Солнце уже готово было нырнуть за горизонт, искать место для ночлега было некогда, и трое решили, что заночуют здесь. Неподалеку росло раскидистое дерево, они расположились под ним. Нарвали травы для постели, наломали веток, нарезали тростника. Загорелся Костер, два зайца, убитых по дороге Напроломом, были освежеваны и скоро запах жареного мяса разнесся вокруг.
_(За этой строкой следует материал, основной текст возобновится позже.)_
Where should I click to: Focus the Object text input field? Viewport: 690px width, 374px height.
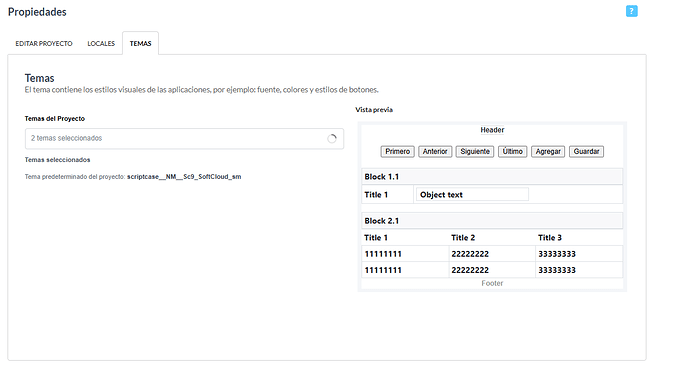[x=472, y=194]
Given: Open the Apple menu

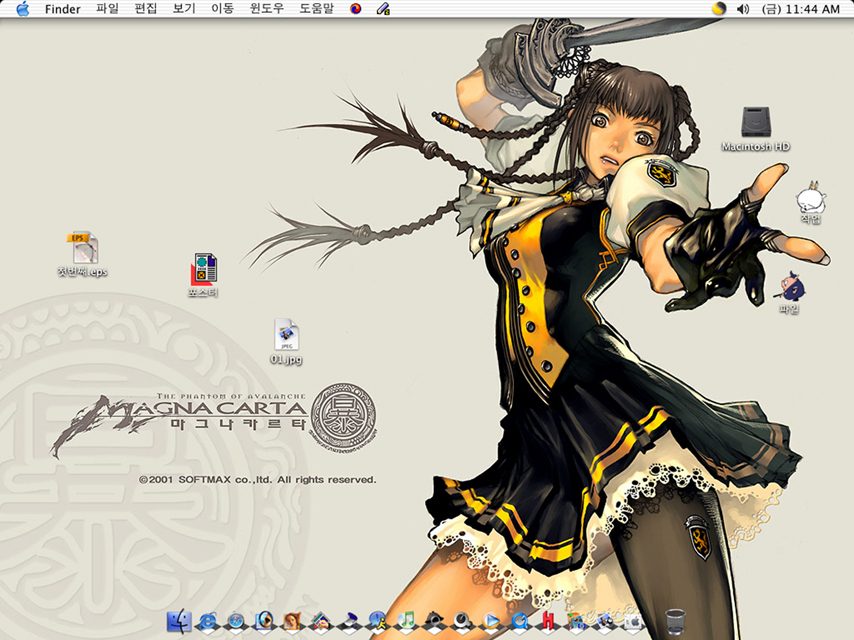Looking at the screenshot, I should (22, 9).
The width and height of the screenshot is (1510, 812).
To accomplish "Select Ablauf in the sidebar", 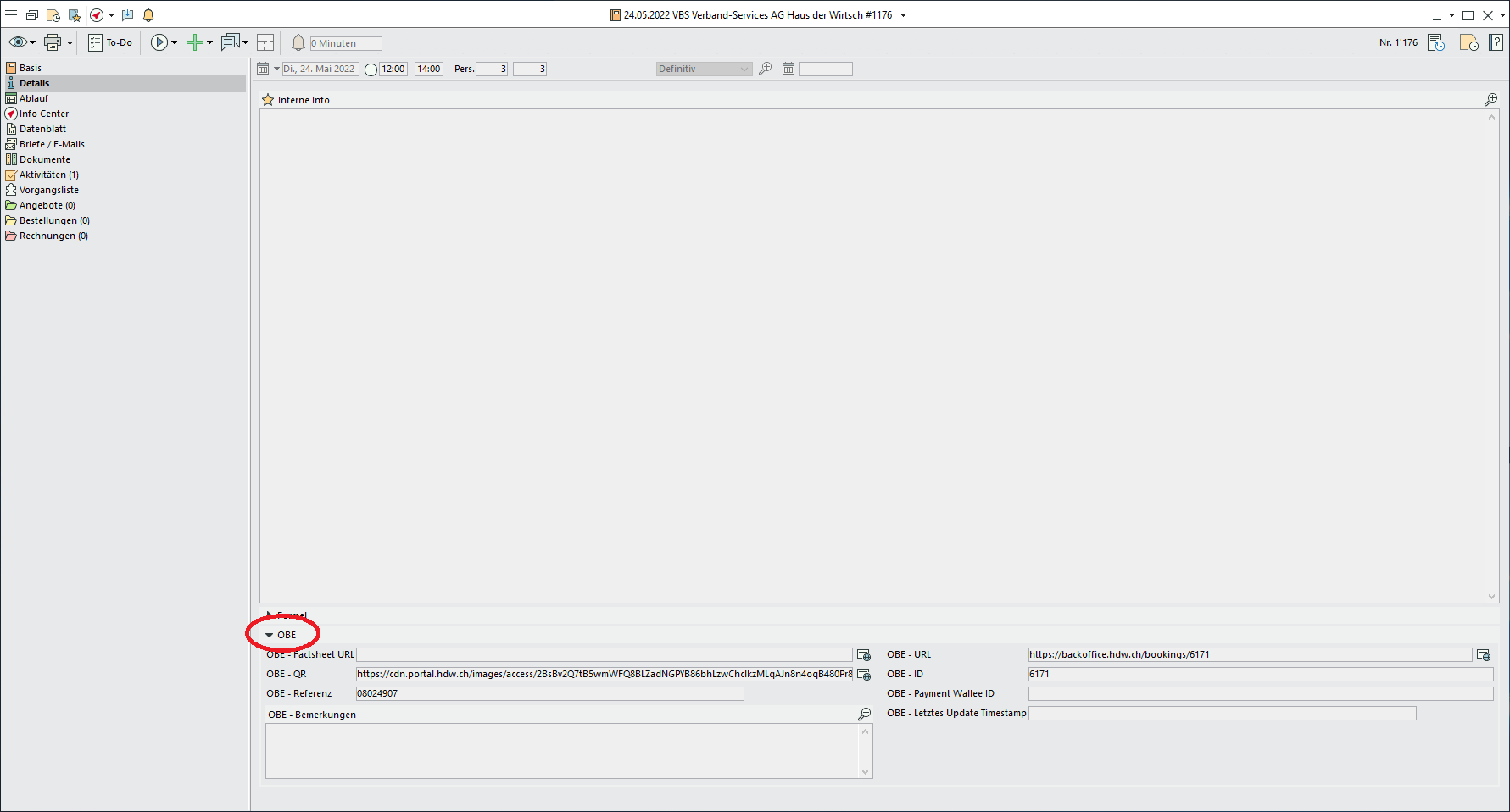I will [34, 98].
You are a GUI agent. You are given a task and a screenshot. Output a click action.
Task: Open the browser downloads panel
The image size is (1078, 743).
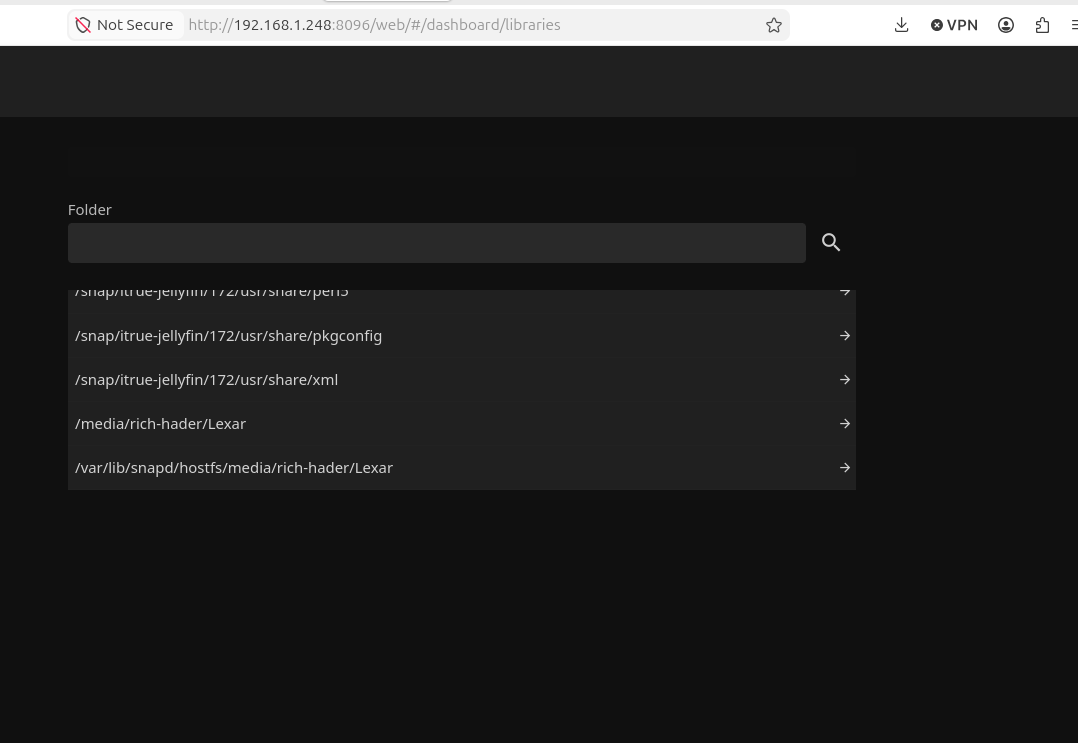901,25
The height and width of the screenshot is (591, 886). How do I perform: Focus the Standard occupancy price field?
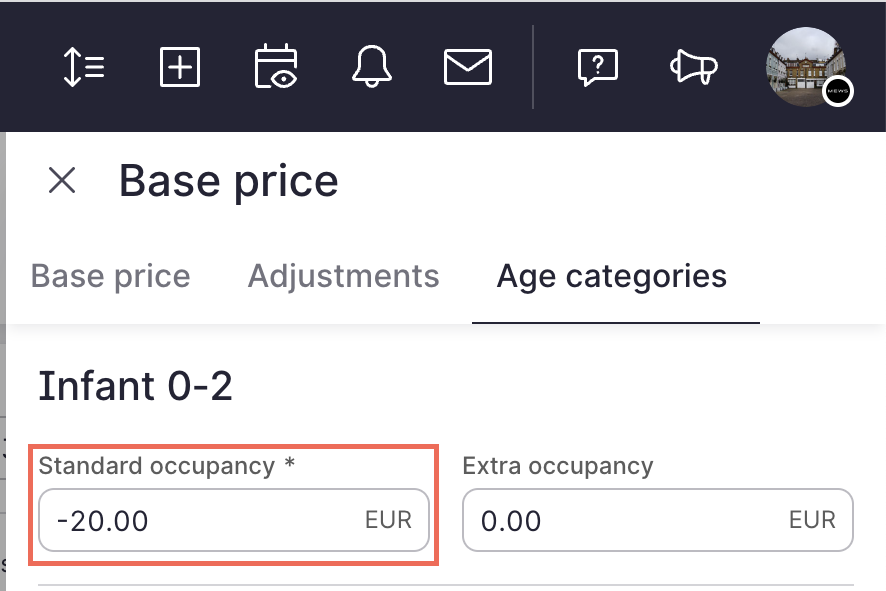[234, 520]
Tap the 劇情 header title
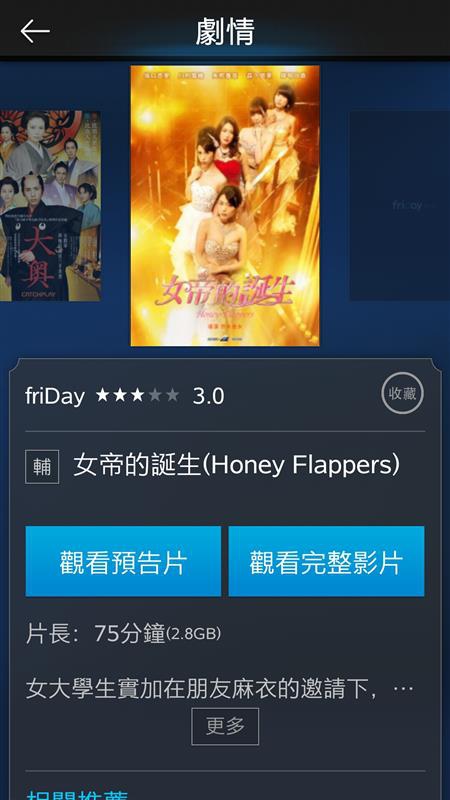450x800 pixels. tap(225, 31)
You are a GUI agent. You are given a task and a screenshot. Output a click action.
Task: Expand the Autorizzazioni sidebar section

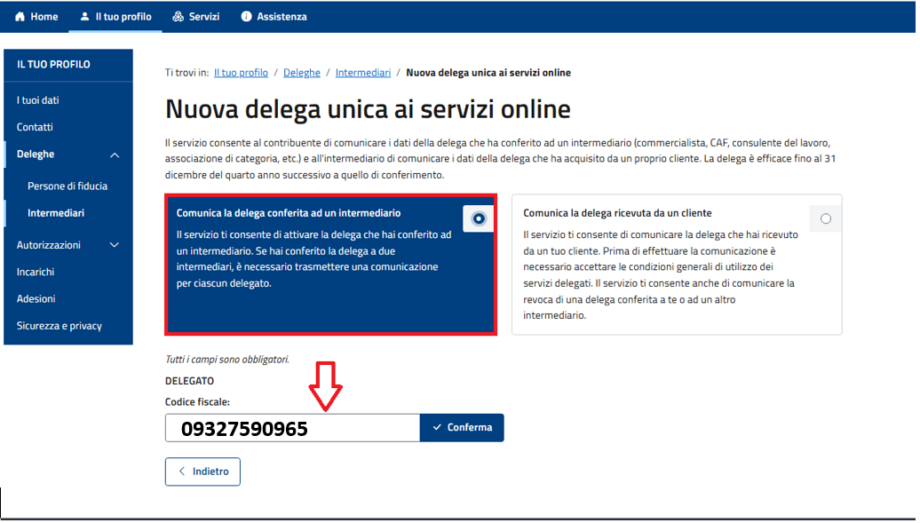(114, 245)
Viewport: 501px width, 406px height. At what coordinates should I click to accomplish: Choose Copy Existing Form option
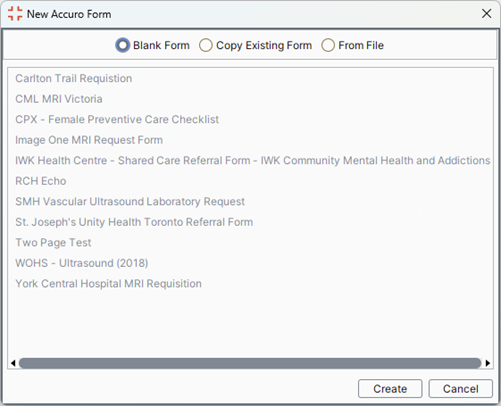pyautogui.click(x=206, y=45)
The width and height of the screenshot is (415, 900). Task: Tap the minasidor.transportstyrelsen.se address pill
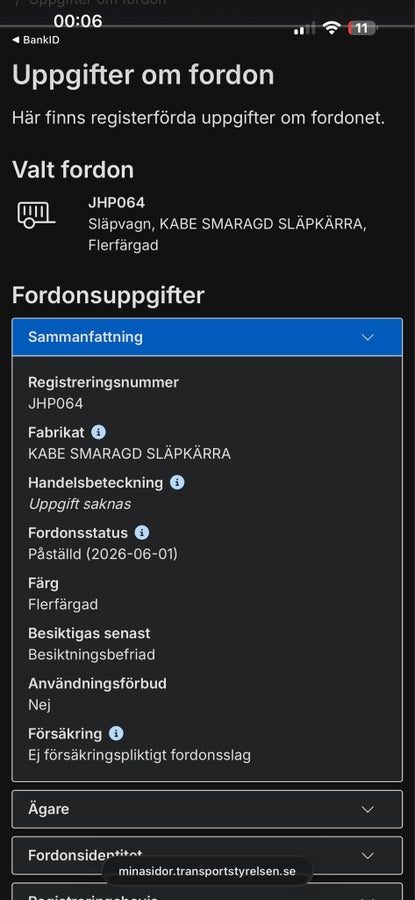(x=207, y=871)
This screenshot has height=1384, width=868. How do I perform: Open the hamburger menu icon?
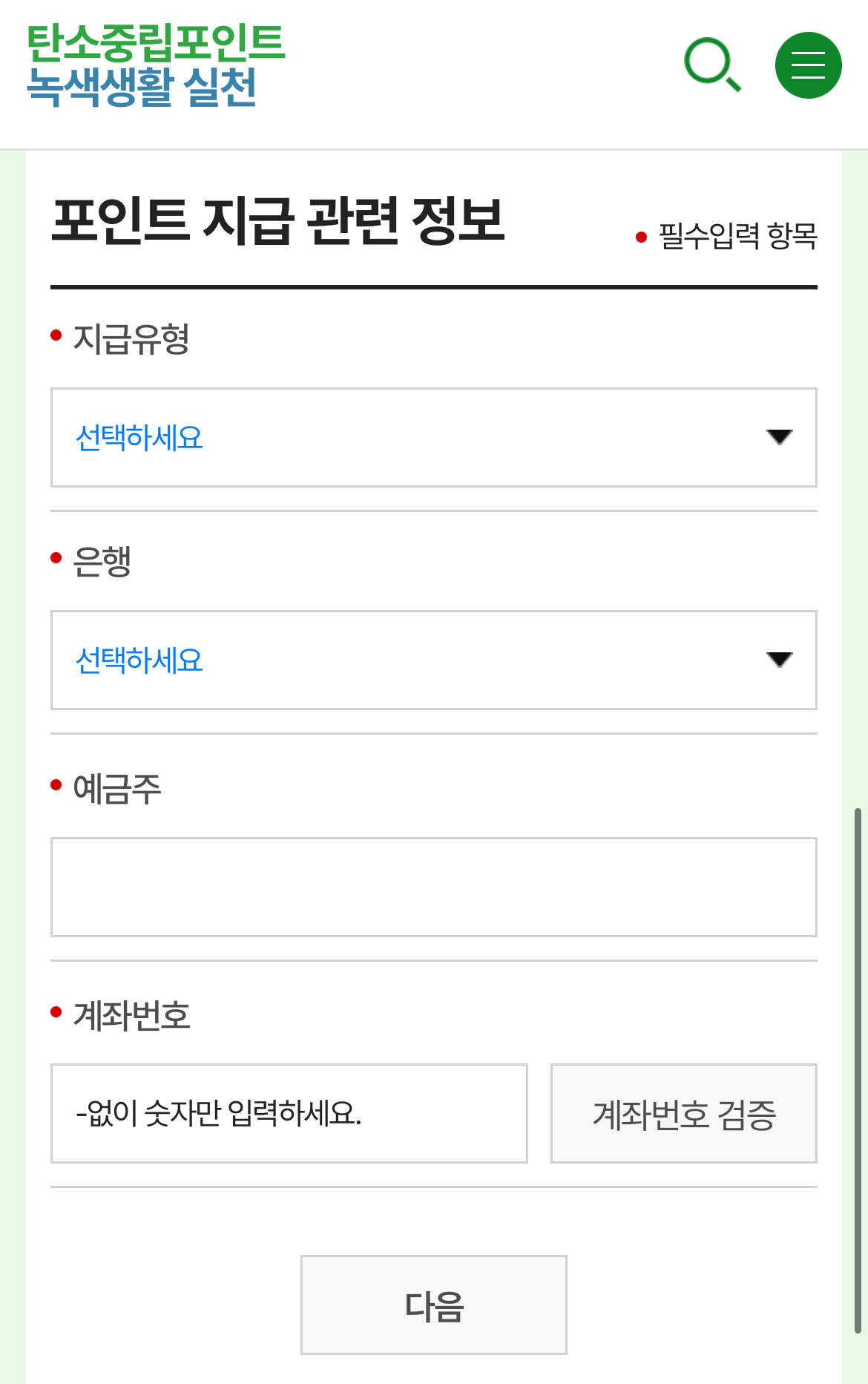[808, 65]
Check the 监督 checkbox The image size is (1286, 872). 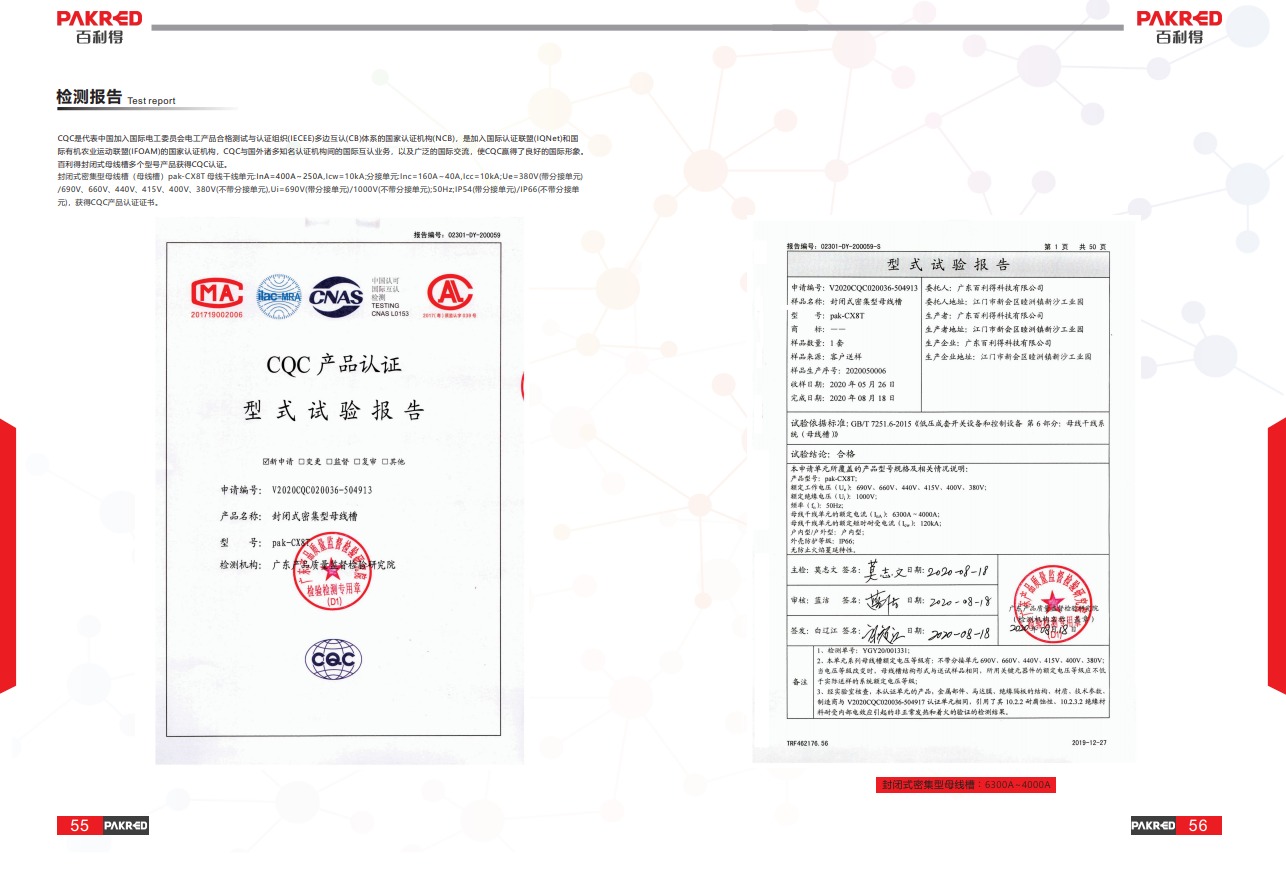pos(329,462)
Мамонт, почуяв его, снова закричал, но не тоскливо, а тревожно. По запаху он понял, что рядом с ним находятся люди, и стал звать своих, чтобы они прогнали двуногих, самых коварных врагов мамонтов. Но свои, наверняка бывшие здесь совсем недавно, ушли, поняв, что ничем не помогут погибающему собрату.

Люди поели, стали укладываться спать. И тут снова раздался рев мамонта — тоскливый, как прежде.

— К утру он утонет, — сказал Напролом. — Жаль, что столько мяса сгниет в болоте.

— Утонет, — подтвердил Хоть-Куда. — Из этого болота никто не выберется.

— Столько мяса… — воин помотал головой.

Эти двое сказали все. Думу нечего было добавить. Он разложил поровнее траву и улегся на ней. Трава хранила дневное тепло.

— Нам еще долго идти, — проговорил он, — очень долго…

На его слова никто не откликнулся — его товарищи не знали, к чему они относились. Может быть, ни к чему, но Хоть-Куда и Напролом стали думать о доме, каждый вспоминал свое.

Так, не произнеся больше ни слова, они и уснули на охапках тростника и травы, разложенных вокруг угасающегося Костра.